--- START OF SUPPLIED TEXT ---

‘Deadwood’ Rewind: Season 3, episode 7: ‘Unauthorized Cinnamon’

For the third summer in a row, we’re revisiting David Milch’s classic revisionist HBO Western “Deadwood,” this time discussing the third season.

While I once upon a time posted two separate reviews so people who hadn’t watched the whole series would have a safe place to comment, almost no one bothered commenting on the newbie reviews last year, and they’ve been ditched. If you haven’t finished the series, just avoid the comments of this review and you’ll be fine.

Thoughts on episode 7, “Unauthorized Cinnamon,” coming up just as soon as I interrupt your sleep with this beard…

“No one gets out alive, Doc!” -Al

“Unauthorized Cinnamon” picks up only moments after the end of last week’s episode, and almost everyone’s problem remains one that is both incredibly simple to identify and impossible to solve: George Hearst.

--- END OF SUPPLIED TEXT ---

• [EXERCISE SET]:
1: Duplicate the part of the Deadwood review from "Thoughts on episode" up to and including "solve: George Hearst.".
2: Say whether each statement agrees with the Deadwood review, answering yes or no and quoting the deciding words: (a) The review discusses the third season of "Deadwood." (b) Separate reviews for viewers who haven't finished the series are still being posted. (c) "Unauthorized Cinnamon" begins a week after the end of the previous episode.
Rely only on the Deadwood review for your answers.

--- START OF SUPPLIED RECORDS ---

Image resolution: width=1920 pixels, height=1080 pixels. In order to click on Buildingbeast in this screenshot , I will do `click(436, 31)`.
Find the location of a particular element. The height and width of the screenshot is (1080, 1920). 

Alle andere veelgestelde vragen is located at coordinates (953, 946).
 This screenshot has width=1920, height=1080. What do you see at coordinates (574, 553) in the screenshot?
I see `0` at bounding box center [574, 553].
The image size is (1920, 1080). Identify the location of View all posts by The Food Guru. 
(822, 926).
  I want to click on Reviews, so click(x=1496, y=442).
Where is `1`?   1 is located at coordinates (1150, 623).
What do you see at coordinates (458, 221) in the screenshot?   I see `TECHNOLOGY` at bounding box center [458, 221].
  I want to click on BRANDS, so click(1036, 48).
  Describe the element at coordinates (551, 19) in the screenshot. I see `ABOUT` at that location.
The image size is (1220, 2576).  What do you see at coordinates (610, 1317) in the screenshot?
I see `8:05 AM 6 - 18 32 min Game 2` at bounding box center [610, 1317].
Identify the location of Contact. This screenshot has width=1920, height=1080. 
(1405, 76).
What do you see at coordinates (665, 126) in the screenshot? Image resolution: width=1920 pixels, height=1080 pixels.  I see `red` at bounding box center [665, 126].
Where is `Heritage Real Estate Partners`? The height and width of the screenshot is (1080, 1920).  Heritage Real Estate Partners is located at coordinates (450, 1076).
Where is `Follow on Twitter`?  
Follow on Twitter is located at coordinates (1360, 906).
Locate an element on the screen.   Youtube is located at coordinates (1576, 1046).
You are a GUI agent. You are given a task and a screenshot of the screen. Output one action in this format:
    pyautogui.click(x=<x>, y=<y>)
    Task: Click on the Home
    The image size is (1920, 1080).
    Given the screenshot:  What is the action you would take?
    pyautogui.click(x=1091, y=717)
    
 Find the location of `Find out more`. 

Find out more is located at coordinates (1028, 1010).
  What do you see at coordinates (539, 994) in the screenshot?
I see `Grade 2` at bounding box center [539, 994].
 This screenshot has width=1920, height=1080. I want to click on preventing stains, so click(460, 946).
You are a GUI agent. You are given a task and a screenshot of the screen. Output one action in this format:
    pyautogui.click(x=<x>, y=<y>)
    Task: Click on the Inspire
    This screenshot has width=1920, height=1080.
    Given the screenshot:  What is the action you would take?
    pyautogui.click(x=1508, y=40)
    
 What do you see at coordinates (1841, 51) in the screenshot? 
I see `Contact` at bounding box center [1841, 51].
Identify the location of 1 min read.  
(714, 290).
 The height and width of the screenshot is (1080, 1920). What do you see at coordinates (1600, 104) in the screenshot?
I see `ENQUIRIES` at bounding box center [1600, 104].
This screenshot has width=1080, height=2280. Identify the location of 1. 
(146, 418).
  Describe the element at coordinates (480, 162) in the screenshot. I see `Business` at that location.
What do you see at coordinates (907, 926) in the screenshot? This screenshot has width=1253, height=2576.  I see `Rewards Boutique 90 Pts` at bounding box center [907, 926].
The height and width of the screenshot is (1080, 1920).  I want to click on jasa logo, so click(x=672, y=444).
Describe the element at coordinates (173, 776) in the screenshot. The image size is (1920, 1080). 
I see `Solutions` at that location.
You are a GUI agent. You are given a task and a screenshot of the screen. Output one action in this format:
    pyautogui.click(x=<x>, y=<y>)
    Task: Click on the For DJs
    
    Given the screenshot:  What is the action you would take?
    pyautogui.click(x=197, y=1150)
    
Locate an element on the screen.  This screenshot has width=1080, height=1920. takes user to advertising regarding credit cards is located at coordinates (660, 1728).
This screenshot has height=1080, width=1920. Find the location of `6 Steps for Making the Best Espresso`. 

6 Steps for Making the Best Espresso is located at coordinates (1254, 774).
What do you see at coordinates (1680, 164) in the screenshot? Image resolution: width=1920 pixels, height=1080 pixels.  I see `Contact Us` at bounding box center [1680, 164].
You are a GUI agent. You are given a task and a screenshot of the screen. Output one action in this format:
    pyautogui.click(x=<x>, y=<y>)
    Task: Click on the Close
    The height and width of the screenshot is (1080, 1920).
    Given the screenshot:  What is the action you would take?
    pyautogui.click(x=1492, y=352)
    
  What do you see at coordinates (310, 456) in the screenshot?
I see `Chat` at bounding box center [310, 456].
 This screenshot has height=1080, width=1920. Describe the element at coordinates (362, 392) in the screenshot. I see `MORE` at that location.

--- END OF SUPPLIED RECORDS ---

• [ANSWER LIST]:
1:
Thoughts on episode 7, “Unauthorized Cinnamon,” coming up just as soon as I interrupt your sleep with this beard…

“No one gets out alive, Doc!” -Al

“Unauthorized Cinnamon” picks up only moments after the end of last week’s episode, and almost everyone’s problem remains one that is both incredibly simple to identify and impossible to solve: George Hearst.

2:
(a) Yes: "this time discussing the third season."
(b) No: "they’ve been ditched."
(c) No: "picks up only moments after the end of last week’s episode"